All pictures must be left out as you transcribe the lines from the first line of the data to the line containing "Click owner icon", both included.

● EXTRACTED MATERIAL:
-- Opening Marker --

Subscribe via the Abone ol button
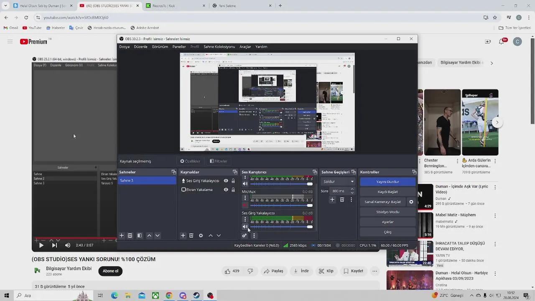535x301 pixels. coord(110,271)
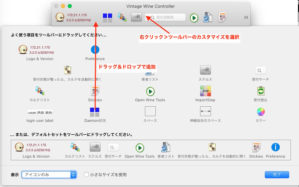Click the カラー color wheel item
Screen dimensions: 299x187
(260, 112)
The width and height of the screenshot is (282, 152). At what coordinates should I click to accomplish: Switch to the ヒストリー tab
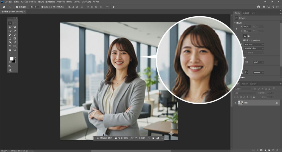click(x=253, y=84)
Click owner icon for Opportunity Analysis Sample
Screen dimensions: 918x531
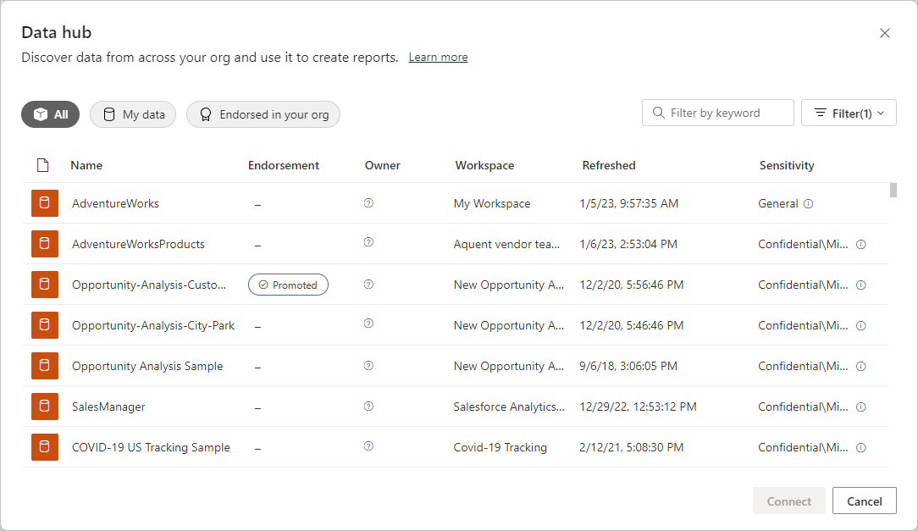tap(368, 365)
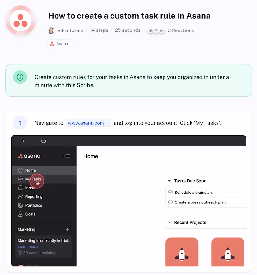Click the Reporting chart icon
The height and width of the screenshot is (275, 257).
point(20,197)
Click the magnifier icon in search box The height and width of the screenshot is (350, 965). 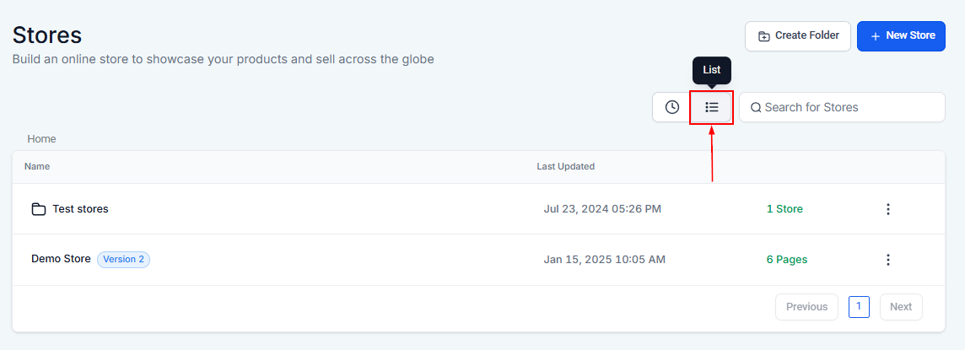tap(756, 107)
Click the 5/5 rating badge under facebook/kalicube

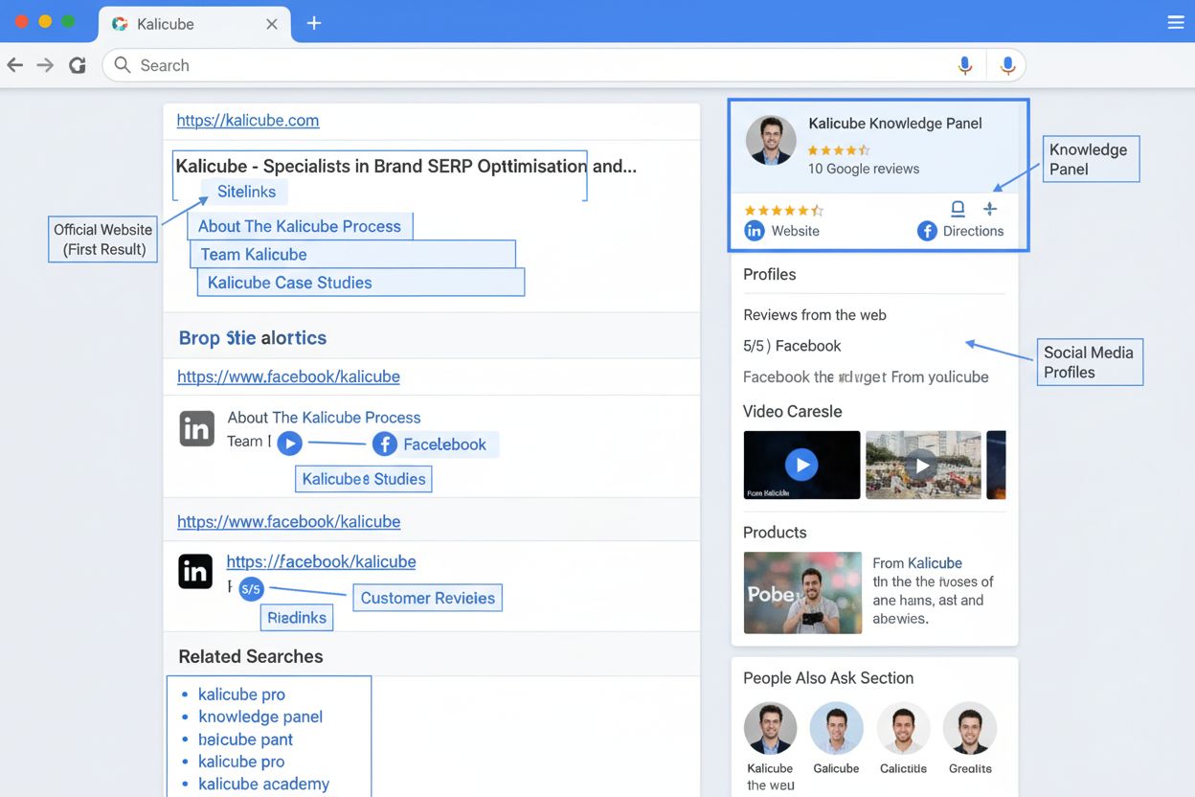pos(250,589)
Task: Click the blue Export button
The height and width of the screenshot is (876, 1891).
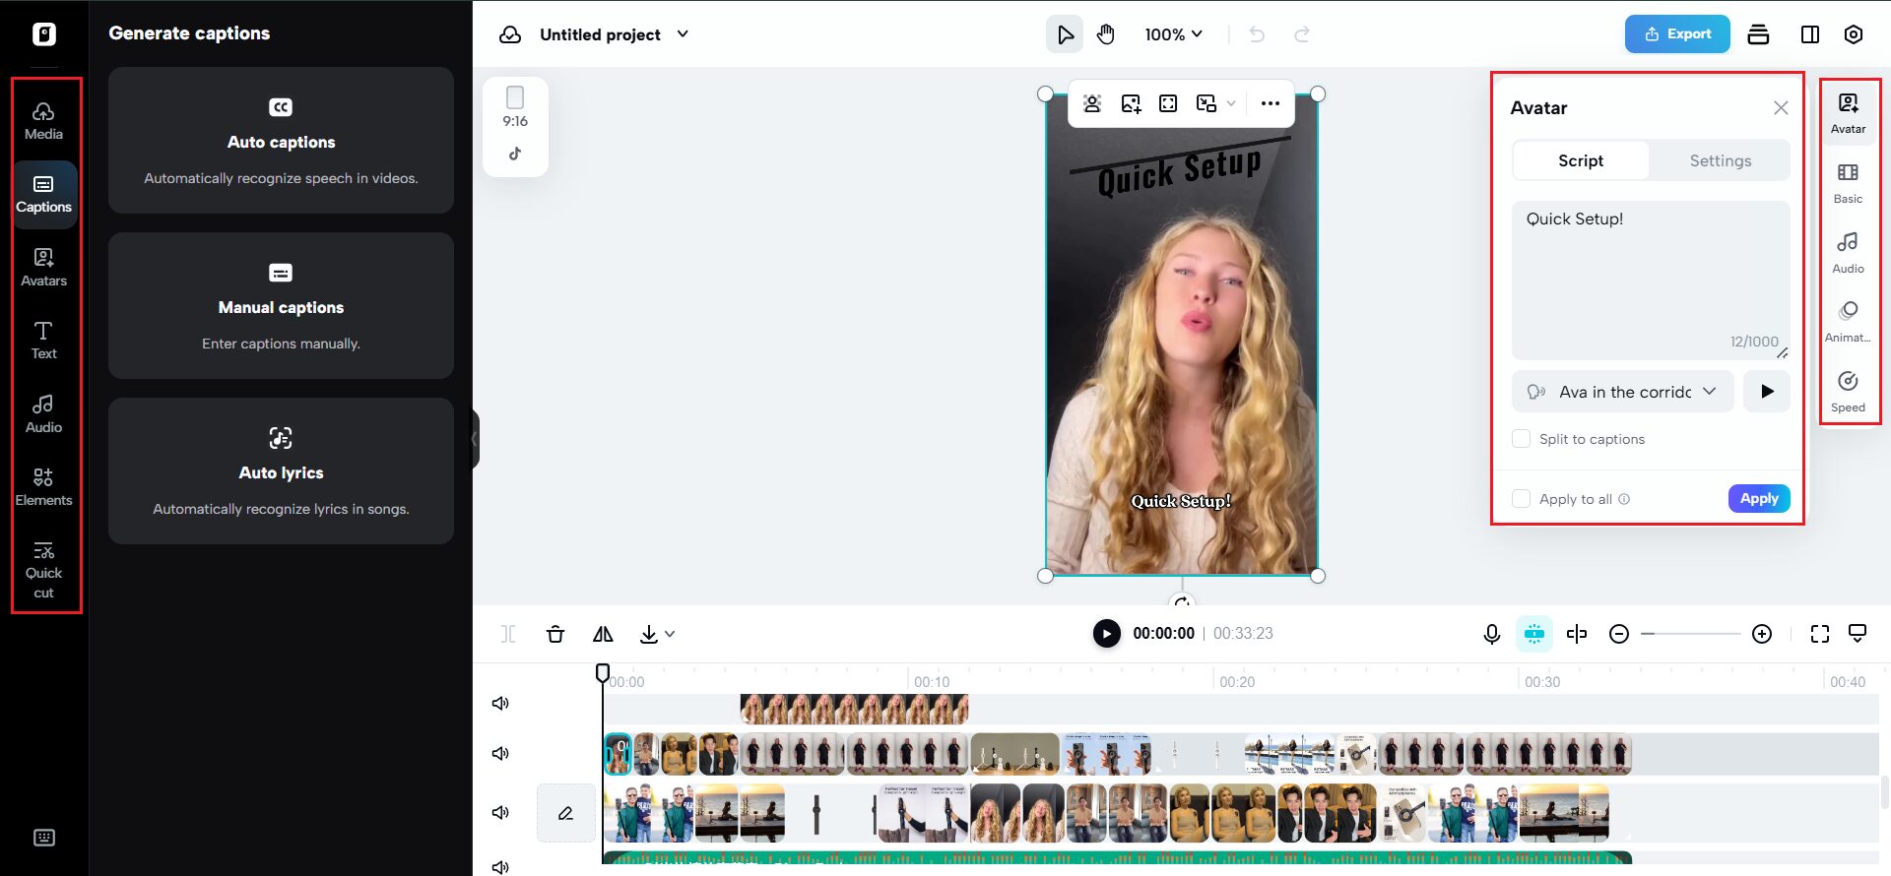Action: click(1676, 34)
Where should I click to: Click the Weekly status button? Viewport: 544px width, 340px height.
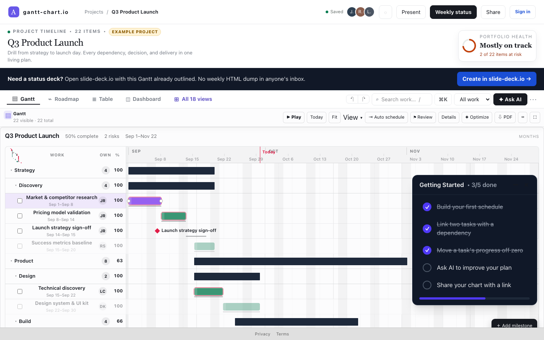[x=453, y=12]
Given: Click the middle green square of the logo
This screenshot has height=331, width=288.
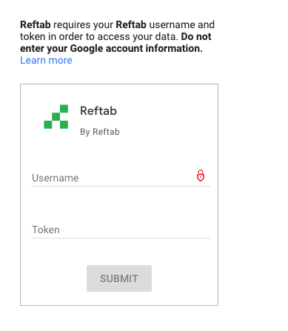Looking at the screenshot, I should pos(56,117).
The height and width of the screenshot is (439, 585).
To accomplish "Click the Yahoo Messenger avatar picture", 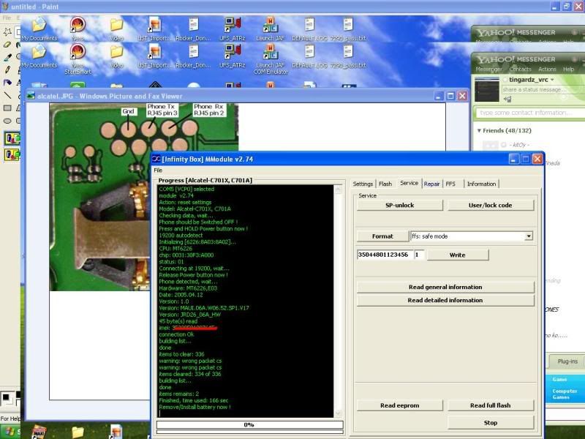I will coord(486,89).
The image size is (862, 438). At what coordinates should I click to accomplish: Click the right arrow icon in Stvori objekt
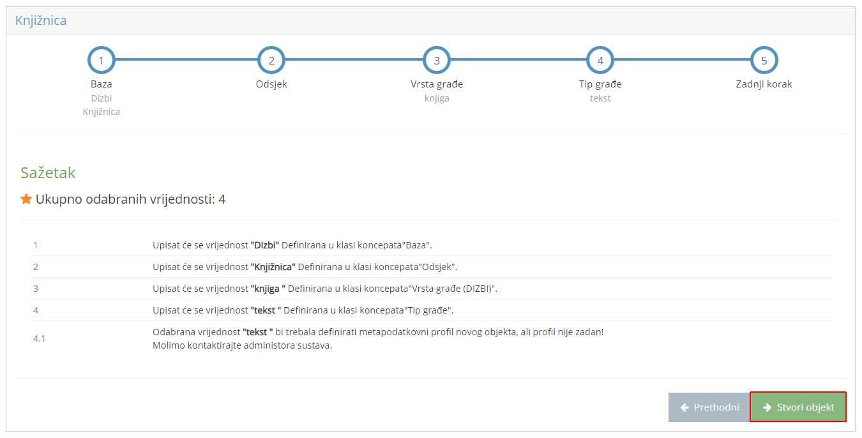(x=767, y=407)
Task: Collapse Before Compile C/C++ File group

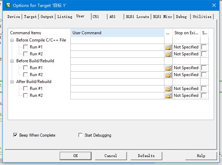Action: (12, 40)
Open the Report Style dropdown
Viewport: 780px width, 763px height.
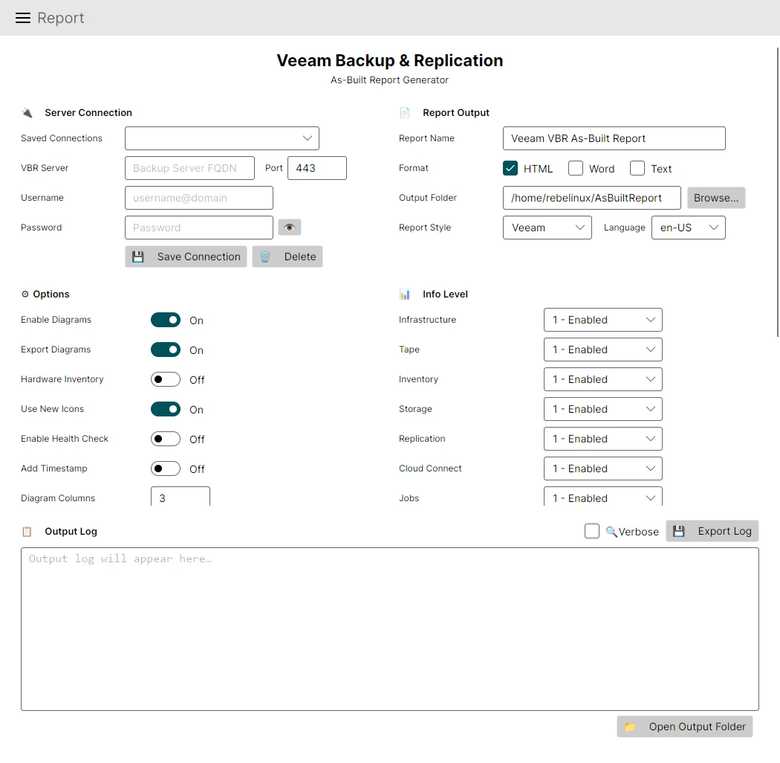click(547, 228)

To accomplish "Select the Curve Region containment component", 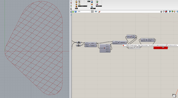I will pyautogui.click(x=91, y=44).
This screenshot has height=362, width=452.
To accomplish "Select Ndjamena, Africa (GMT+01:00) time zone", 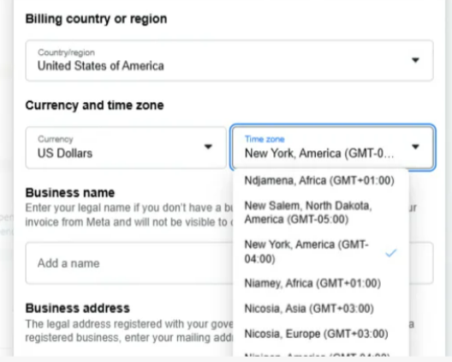I will pyautogui.click(x=320, y=180).
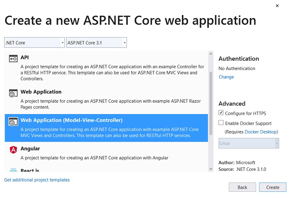Close the dialog with the X icon

point(277,6)
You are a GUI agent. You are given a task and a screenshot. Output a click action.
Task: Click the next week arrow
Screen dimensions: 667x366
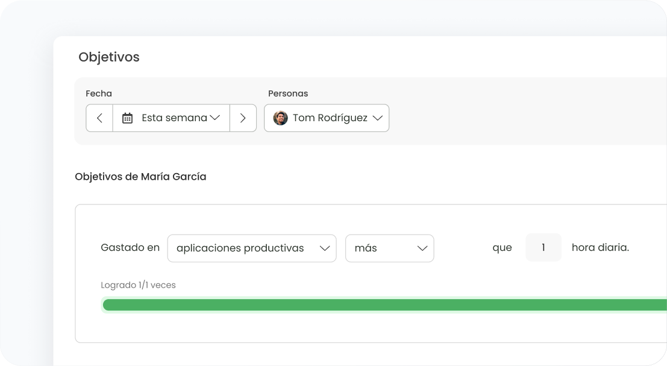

-- Closing Marker --

● RESPONSE BELOW:
Subscribe via the Abone ol button
535x301 pixels. coord(110,271)
Click the カラー color wheel item
Screen dimensions: 299x187
(260, 112)
The width and height of the screenshot is (282, 152). At what coordinates should I click to accomplish: Switch to the ヒストリー tab
click(x=253, y=84)
Click owner icon for Opportunity Analysis Sample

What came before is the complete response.